Certamente è utile e necessario aprire una riflessione in merito alle condizioni degli animali, all’utilizzo degli ogm, alla distruzioni degli eco-sistemi che ha portato e sta portando all’estinzione di molte specie. Per fare questo trovo indispensabile e stimolante ripercorrere le parole della Torah prima di tutto, ma anche del Talmud e di molta letteratura rabbinica successiva, per accrescere la consapevolezza e stimolare ad un’assunzione di responsabilità da parte di chiunque mangi, ma da questo all’ambigua operazione posta in essere da queste autrici, ne corre!
Per porre una riflessione seria e profonda su questi temi è necessario demonizzare l’ebraismo? L’halachà? I “decisori”? Va bene, il popolo ebraico è sicuramente molto importante per tutta la storia dell’umanità, ma davvero possiamo sostenere che a causa di alcune decisioni prese da alcuni certificatori o rabbini nel mondo queste “hanno condizionato anche i non ebrei, tanto che la sorte degli animali selvatici che abitano altre regioni remote della terra è ancora più infelice.”?
Ciò che spiace, dal punto di vista di chi sceglie ostinatamente d’interrogarsi su ciò che mangia e quanta sofferenza o sfruttamento può avere generato per produrlo, da parte di chi attraverso la necessità di osservare i precetti non si accontenta del fatto che un cibo abbia un marchio che ne determini l’adeguatezza ma che analizza e controlla come e da chi viene posto il marchio kosher, ogni riflessione che potrebbe essere condivisibile e presentare uno stimolo ad una riflessione più ampia e certamente sempre necessaria si trasformino invece in manifestazioni di risentimento e di odio; fino a risultare perfino fastidiosa per chi condivide alcune delle istanze di base proposte. Non sarebbe stato forse più efficace, proprio per stimolare la riflessione e l’autocritica, proporre tutte le riflessioni e le modalità contenute nell’ebraismo, piuttosto che fingere d’aver inventato l’unico approccio attento al benessere degli animali del pensiero ebraico?!
Ci sono, disponibili anche sul web molte interessanti riflessioni condotte anche nell’ebraismo italiano da eminenti rabbini in merito che dimostrano quanto sia faziosa la posizione delle autrici. Prendendo soltanto l’ultima in ordine di tempo, si può leggere la breve intervista apparsa su la Repubblica il 1 luglio 2015, a Rav Di Segni. “Su un punto ritengo siamo tutti d’accordo: la loro sofferenza (quella degli animali) non è mai accettabile.” con questa frase chiude il Rabbino Capo della Comunità Ebraica di Roma. Leggendo le sue parole non possiamo che riconoscere in queste proprio la tradizione cui accennavo, di cui le autrici fingono di essere le inventrici.
Gli animalisti italiani, in genere, tendono ad essere piuttosto vocati all’antisemitismo, non so bene per quale ragione ma sembrano scandalizzarsi molto di più per la macellazione kasher e molto meno per quella hallal (che non presenta alcun tipo di caratteristica di attenzione nei confronti della sofferenza degli animali) e soprattutto, in proporzione, direi quasi per nulla, di quella non rituale, praticata dalla stragrande maggioranza dei macelli ( che non ha alcun livello di attenzione per la sofferenza degli animali!).

Estratto dei dati >>
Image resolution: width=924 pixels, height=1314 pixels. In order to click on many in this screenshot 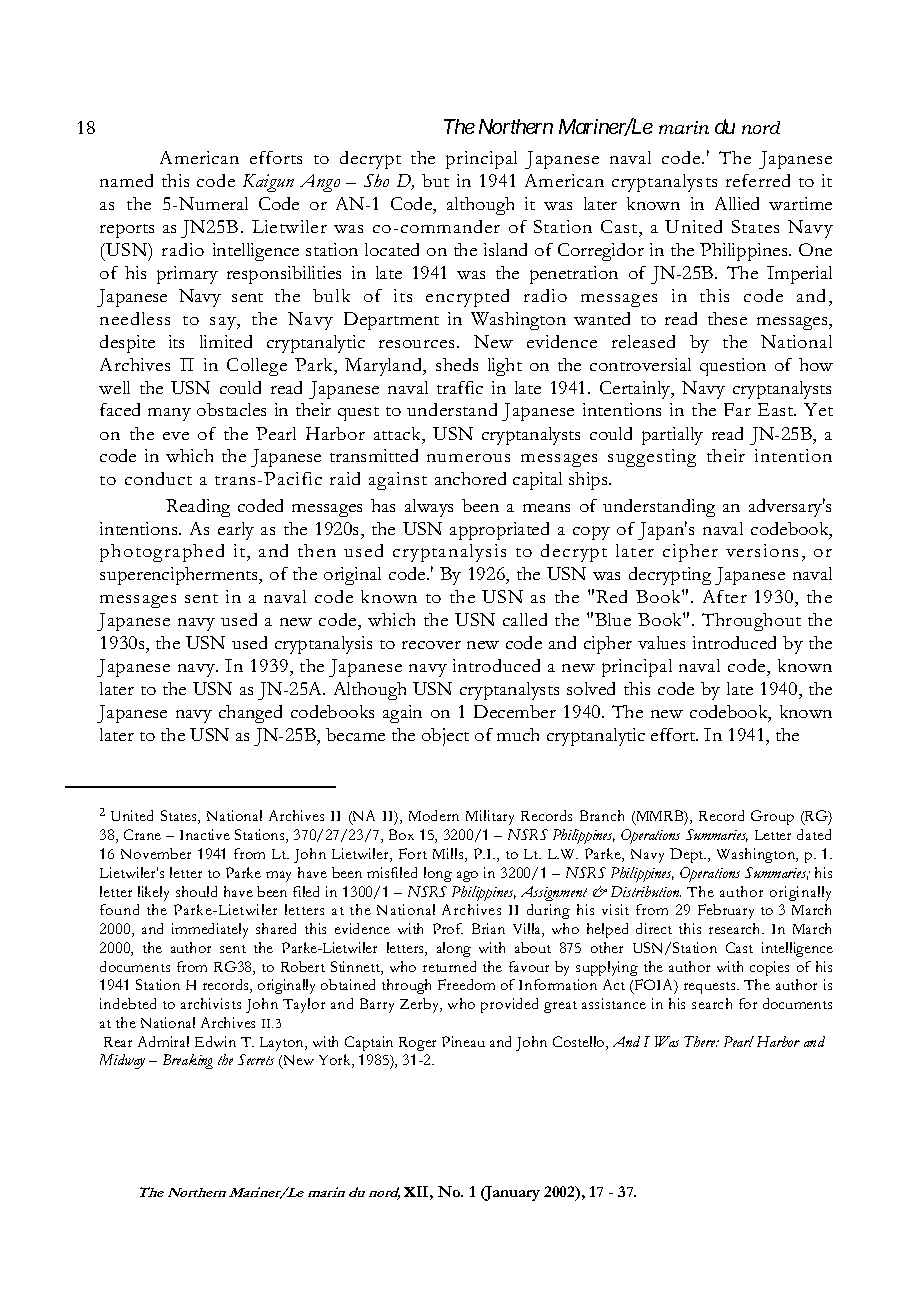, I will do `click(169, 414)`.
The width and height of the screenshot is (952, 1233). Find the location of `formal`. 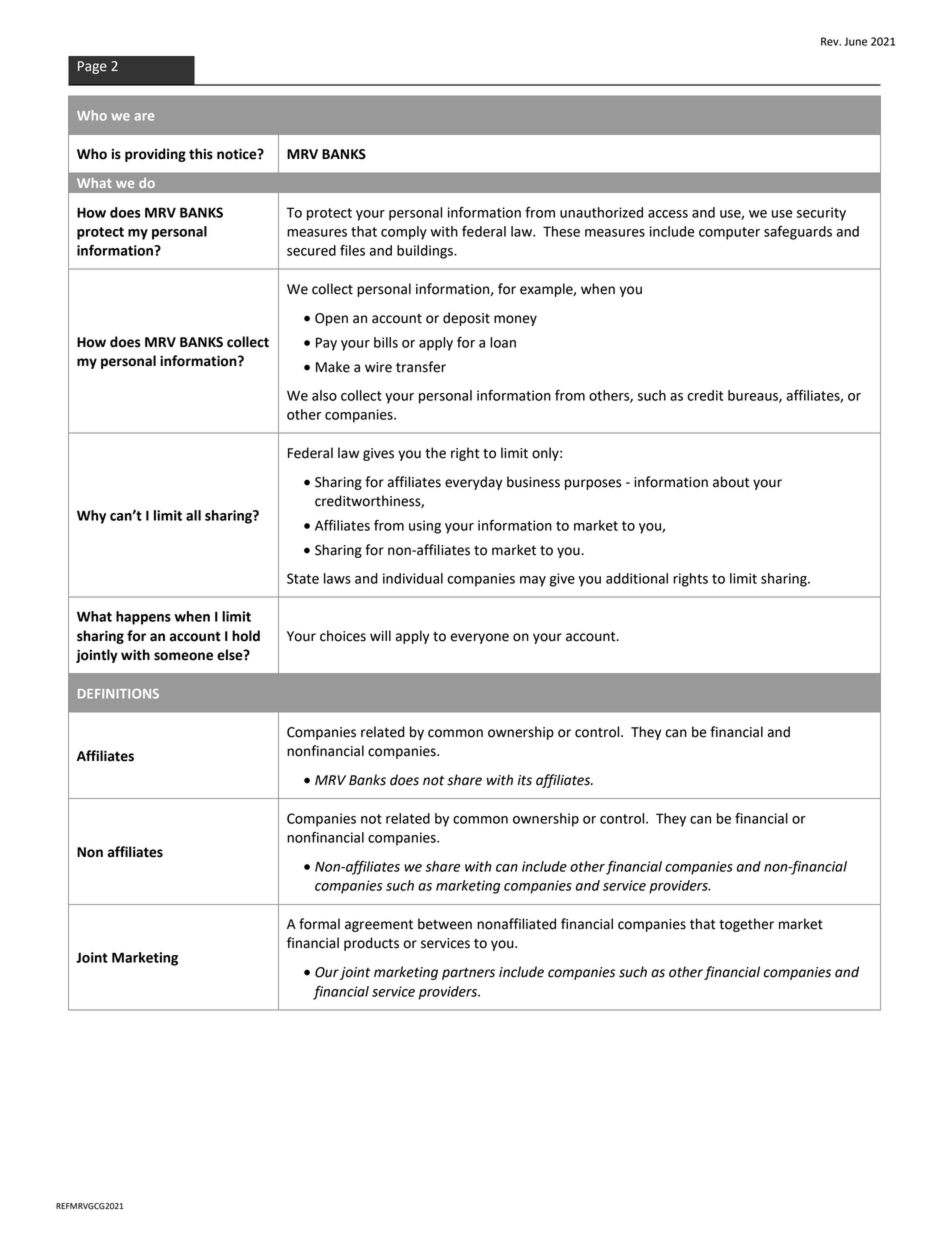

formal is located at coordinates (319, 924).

Lavoro da fare >>
1. Trascrivi dal testo sugli animali e l'ebraismo il passo che comincia con "Certamente è utile" e finisce con "autrici, ne corre!".
2. Riprendi il testo sugli animali e l'ebraismo dal punto in cui si ferma e portalo avanti.
Le righe non hanno nessun legame con il testo sugli animali e l'ebraismo.

Soluzioni dell'esercizio >>
1.
Certamente è utile e necessario aprire una riflessione in merito alle condizioni degli animali, all’utilizzo degli ogm, alla distruzioni degli eco-sistemi che ha portato e sta portando all’estinzione di molte specie. Per fare questo trovo indispensabile e stimolante ripercorrere le parole della Torah prima di tutto, ma anche del Talmud e di molta letteratura rabbinica successiva, per accrescere la consapevolezza e stimolare ad un’assunzione di responsabilità da parte di chiunque mangi, ma da questo all’ambigua operazione posta in essere da queste autrici, ne corre!

2.
Ciò che mi chiedo ogni volta è: ma se davvero hanno a cuore la vita degli animali perché si accaniscono su una macellazione che riguarda percentualmente meno dello 0,2% del potenziale consumo da parte degli esseri umani del mondo?
Non avrebbe forse maggiore senso ragionare sulla struttura delle culture che, non avendo alcuna specifica limitazione, permettono alla maggior parte della popolazione mondiale di macellare e mangiare qualunque tipo di animale, vissuto in qualsiasi modo e a prescindere dalla sofferenza che questa scelta provoca nell’animale stesso?
Ma soprattutto, se si tratta di salvare gli animali, perché pensare sia possibile solo attraverso una “redenzione collettiva” degli ebrei e non anche attraverso chi, tra tutte le genti del mondo, sceglie un’alimentazione vegana per motivi di salute (cosa aspramente criticata dalle autrici come da tutto il mondo animalista)?
A quale pubblico si rivolgono le autrici? Si sono rese conto del potenziale uso che si può fare del loro libro?
Può essere un caso che il libro sia stato pubblicato dalla stessa casa editrice, nella stessa collana, che ha pubblicato uno dei “manifesti” del BDS in italia?
Che ci sia forse una certa perversione in questo modo di rappresentare la relazione tra ebrei ed animali?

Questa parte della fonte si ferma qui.